ABOUT THIS TASK
Using the entries below, write out the line with "How do I perform: Expand", the line with "712x400 pixels.", and every line in between, exactly as each is written.
[[ EXTRACTED ENTRIES open ]]
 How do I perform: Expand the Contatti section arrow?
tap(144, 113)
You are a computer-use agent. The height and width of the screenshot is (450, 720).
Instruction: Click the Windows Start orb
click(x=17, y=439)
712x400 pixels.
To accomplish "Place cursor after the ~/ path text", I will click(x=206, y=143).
[[ EXTRACTED ENTRIES closed ]]
[[ EXTRACTED ENTRIES open ]]
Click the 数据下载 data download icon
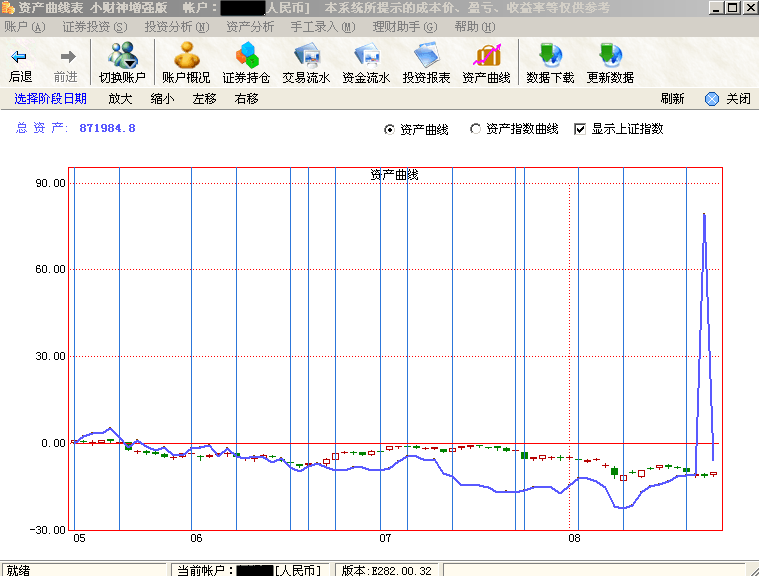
[[ EXTRACTED ENTRIES closed ]]
EXERCISE SOLUTION
 How do I perform: Expand the Contatti section arrow?
tap(144, 113)
You are a computer-use agent. The height and width of the screenshot is (450, 720).
Instruction: Click the Windows Start orb
click(x=17, y=439)
712x400 pixels.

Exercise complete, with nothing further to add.